- Goal of the exercise
Only one stretch of the data below is needed: the line with "Click the Estimated monthly costs heading" through the last line. Output it exactly and drop the pictures.

◇ ◇ ◇ ◇ ◇

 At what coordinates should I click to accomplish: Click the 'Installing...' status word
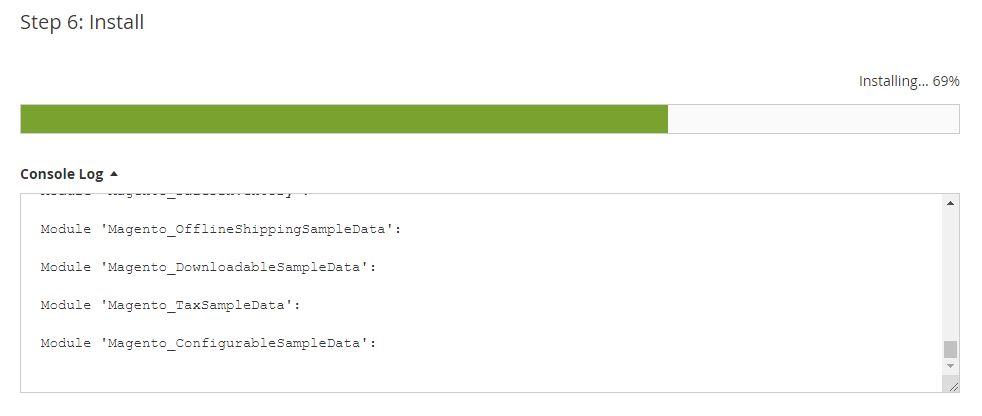894,81
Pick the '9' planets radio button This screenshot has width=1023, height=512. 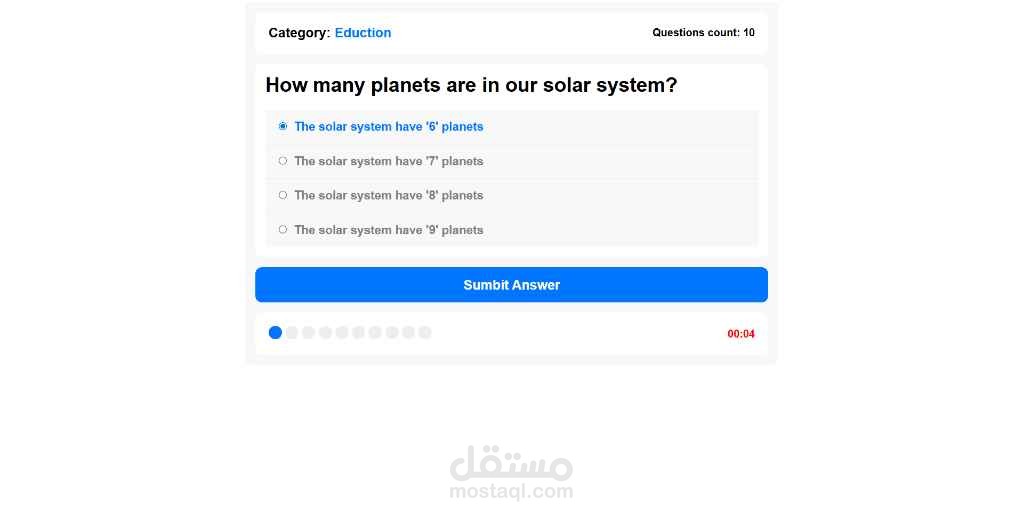pyautogui.click(x=282, y=229)
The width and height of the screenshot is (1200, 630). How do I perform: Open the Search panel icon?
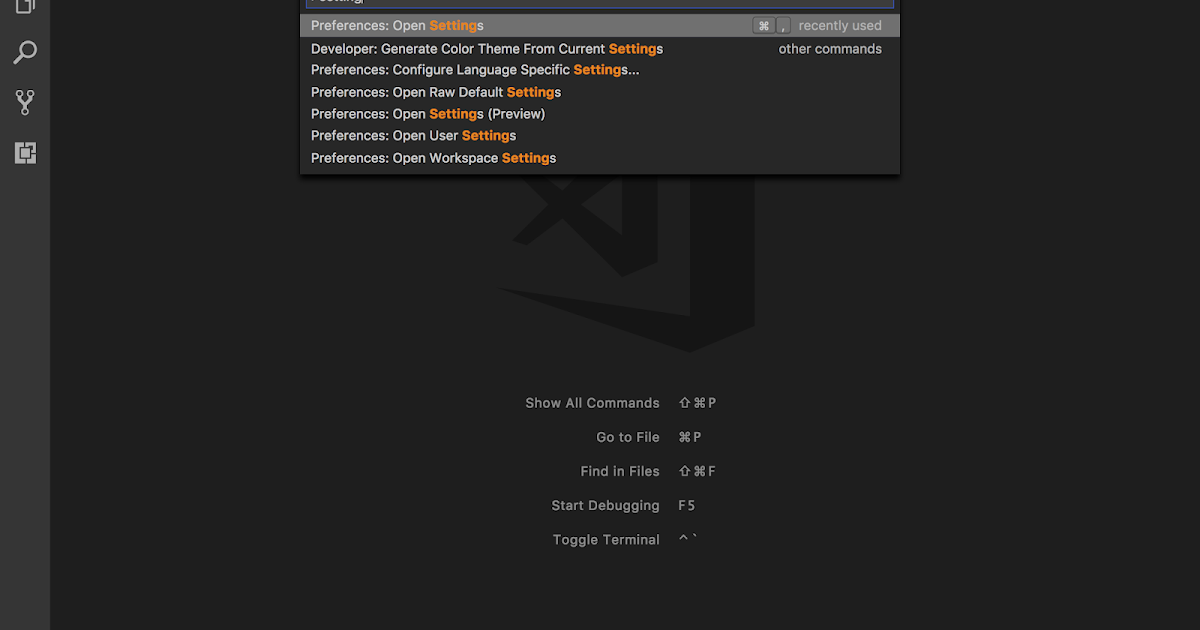[x=24, y=50]
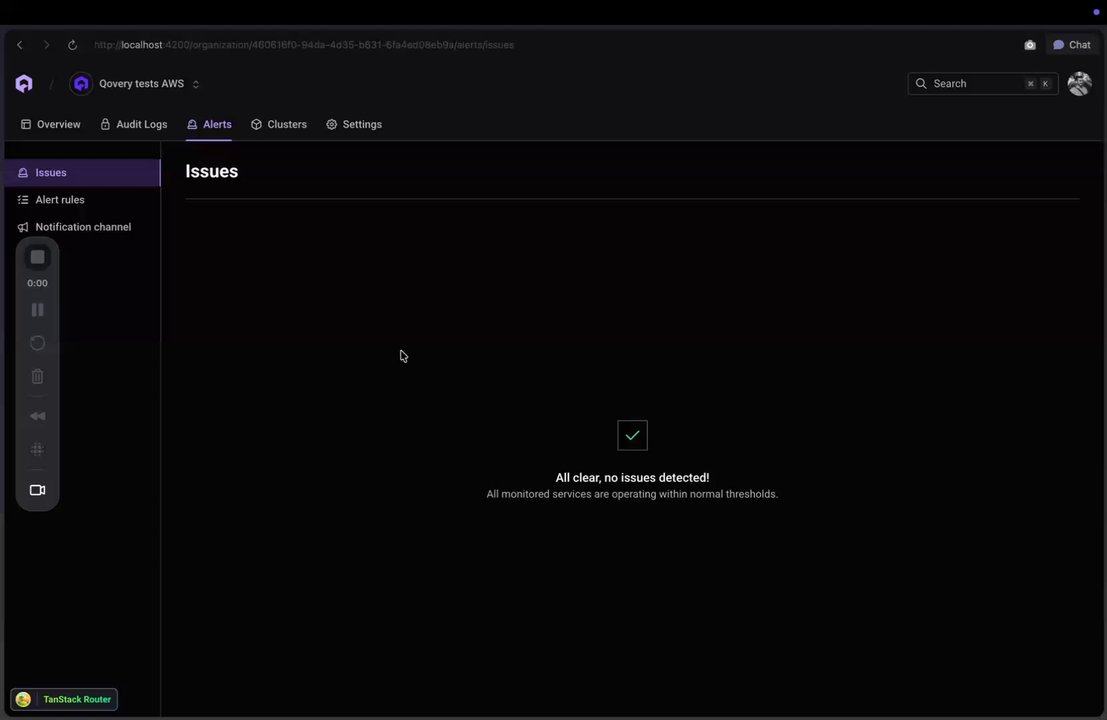Open the TanStack Router devtools button
This screenshot has height=720, width=1107.
coord(64,699)
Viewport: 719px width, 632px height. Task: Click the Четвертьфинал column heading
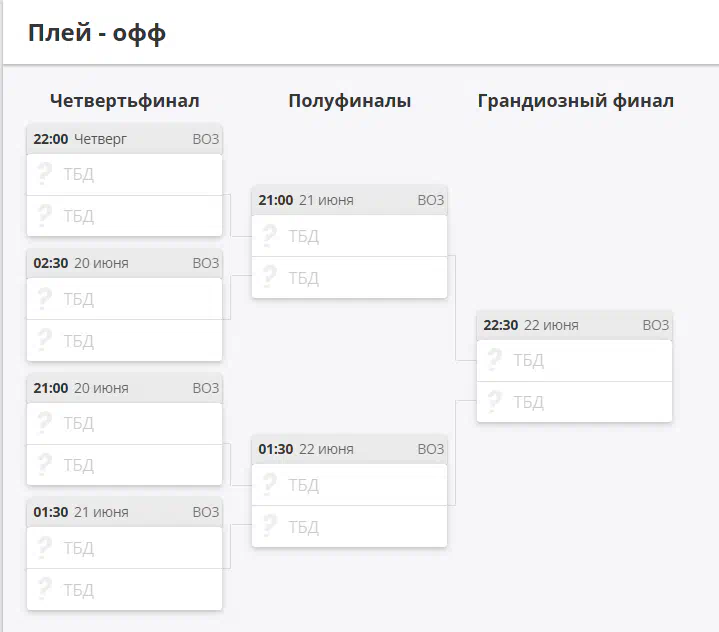tap(125, 101)
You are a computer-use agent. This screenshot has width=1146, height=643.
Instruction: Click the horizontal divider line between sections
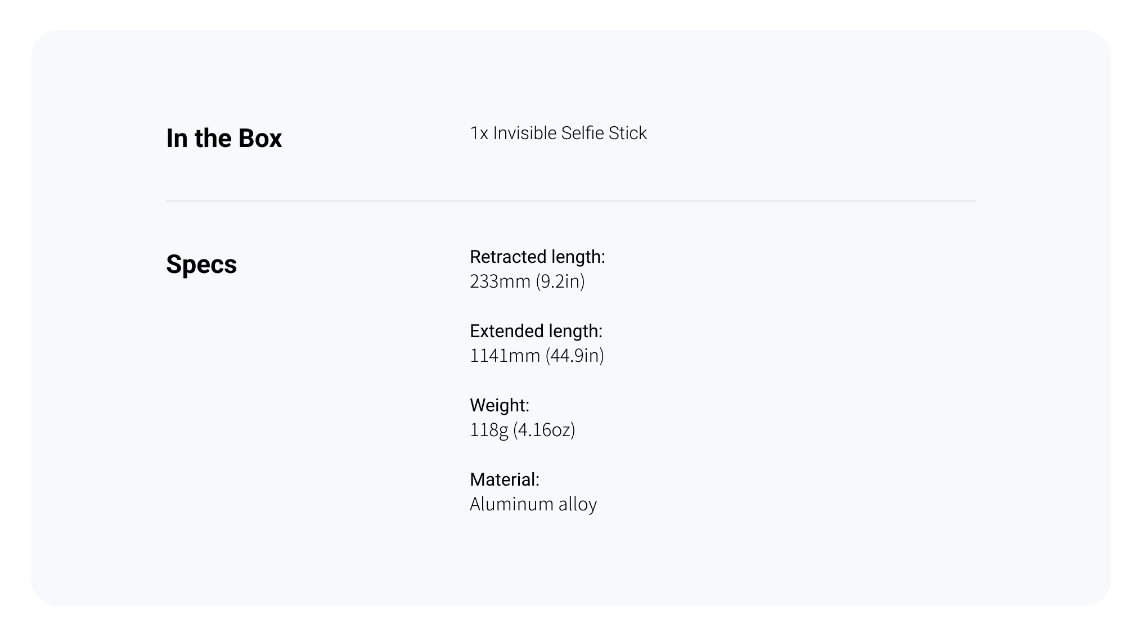point(571,200)
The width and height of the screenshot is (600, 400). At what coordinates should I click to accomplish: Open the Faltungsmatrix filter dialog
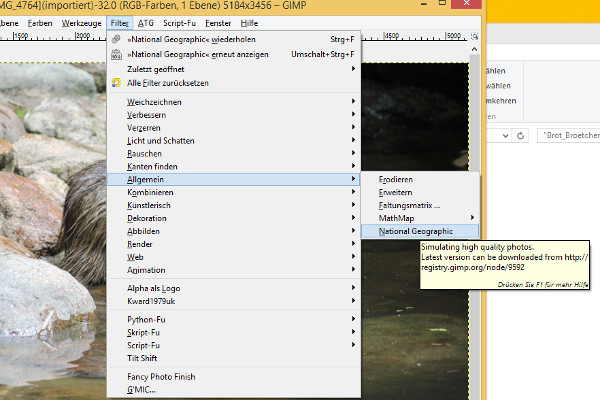(x=409, y=205)
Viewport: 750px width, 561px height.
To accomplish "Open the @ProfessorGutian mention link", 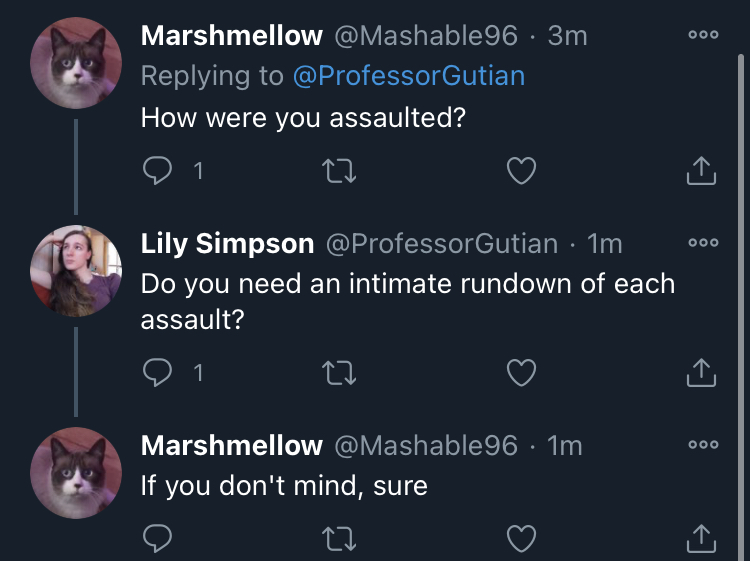I will [x=409, y=76].
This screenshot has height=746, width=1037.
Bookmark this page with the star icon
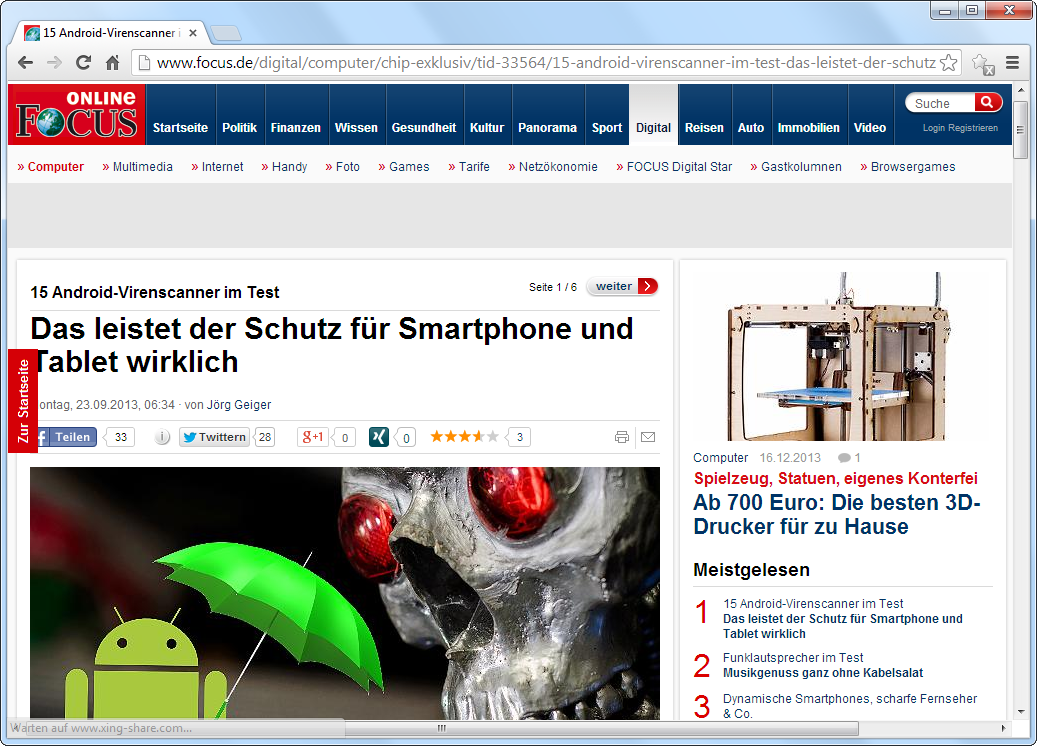point(948,63)
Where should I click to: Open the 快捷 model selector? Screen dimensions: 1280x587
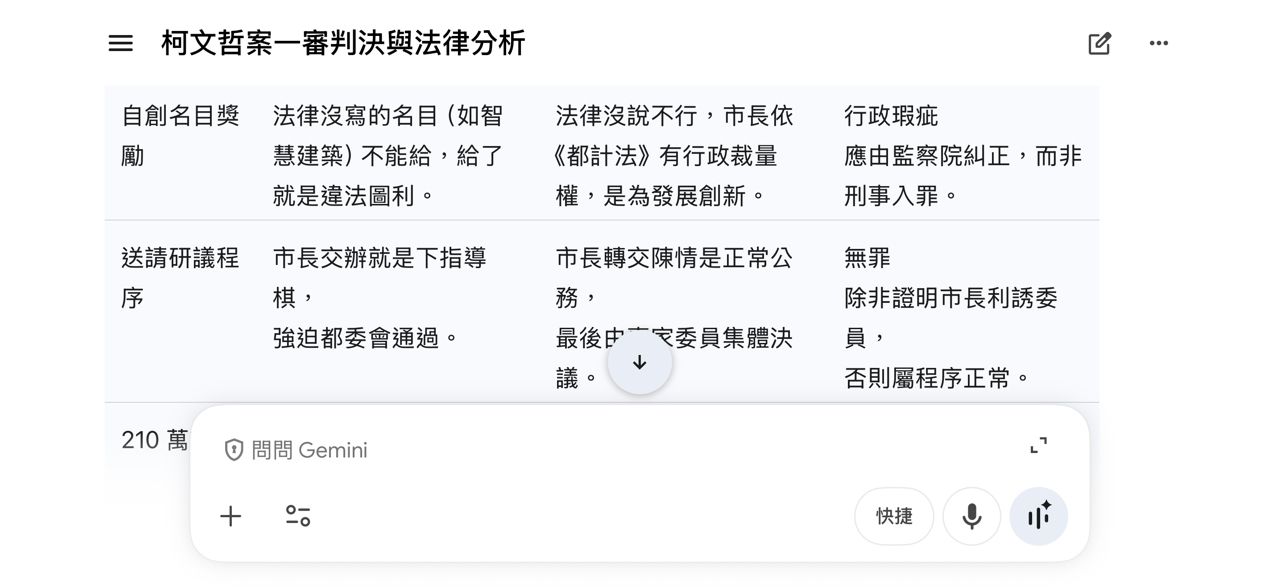[x=894, y=516]
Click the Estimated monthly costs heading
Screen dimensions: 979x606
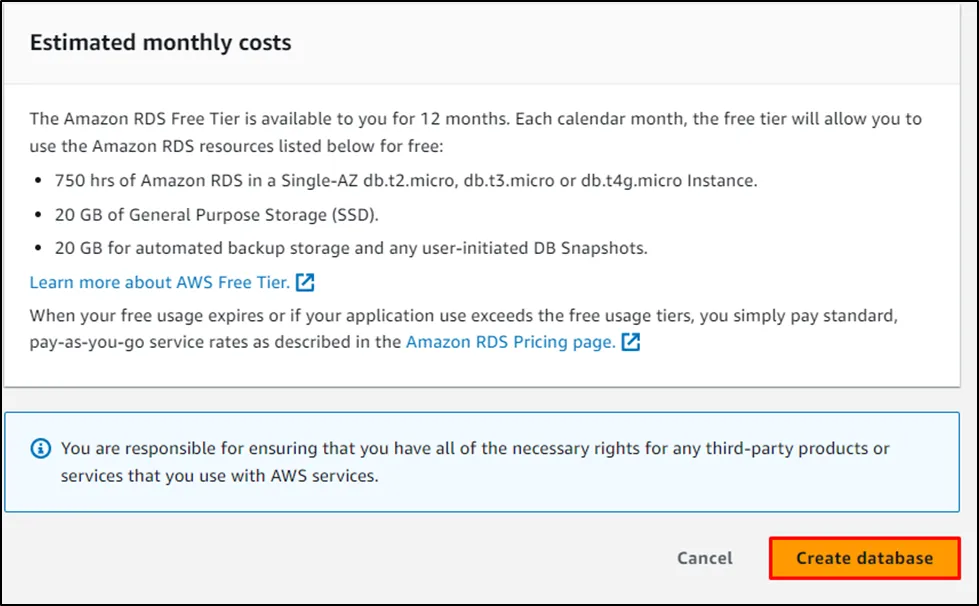point(160,43)
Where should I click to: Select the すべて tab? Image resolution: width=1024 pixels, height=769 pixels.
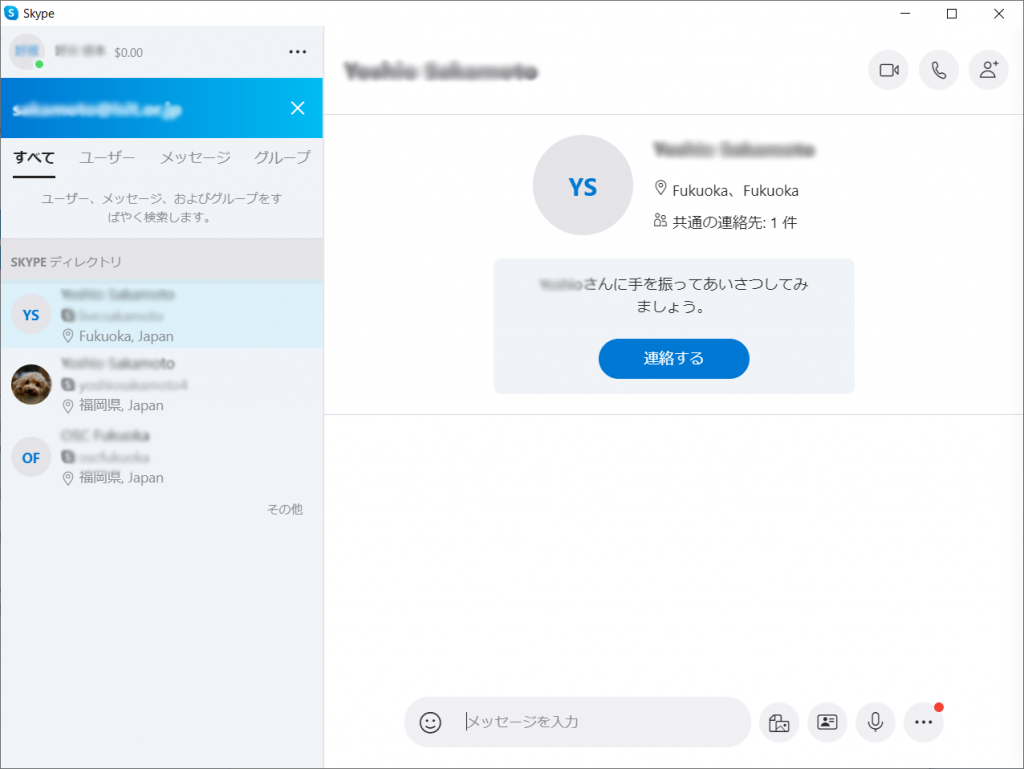[x=34, y=158]
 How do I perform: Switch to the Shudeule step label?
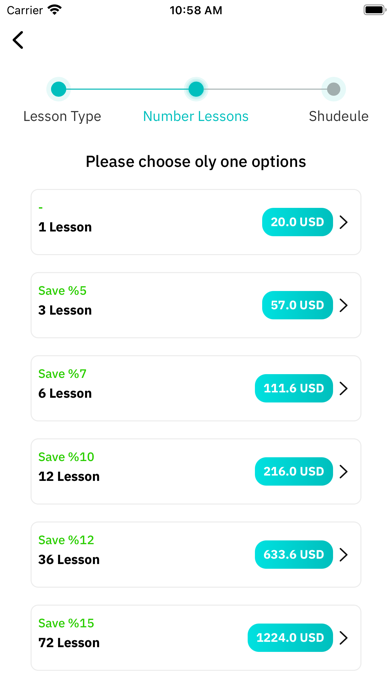[x=339, y=116]
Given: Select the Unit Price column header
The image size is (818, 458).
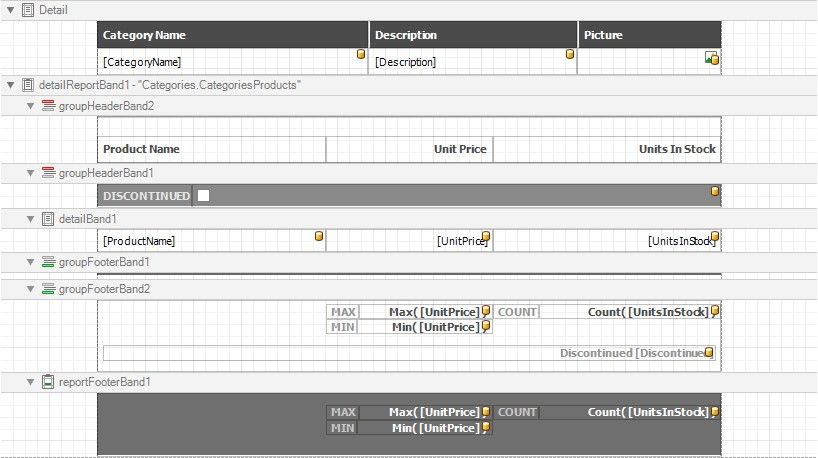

◇ ◇ ◇ ◇ ◇

- Solution
Click the Estimated monthly costs heading
Screen dimensions: 979x606
point(160,43)
Where should I click to: Select the すべて tab? Image resolution: width=1024 pixels, height=769 pixels.
[x=34, y=158]
 How do I perform: Switch to the Shudeule step label?
[x=339, y=116]
Given: Select the Unit Price column header
The image size is (818, 458).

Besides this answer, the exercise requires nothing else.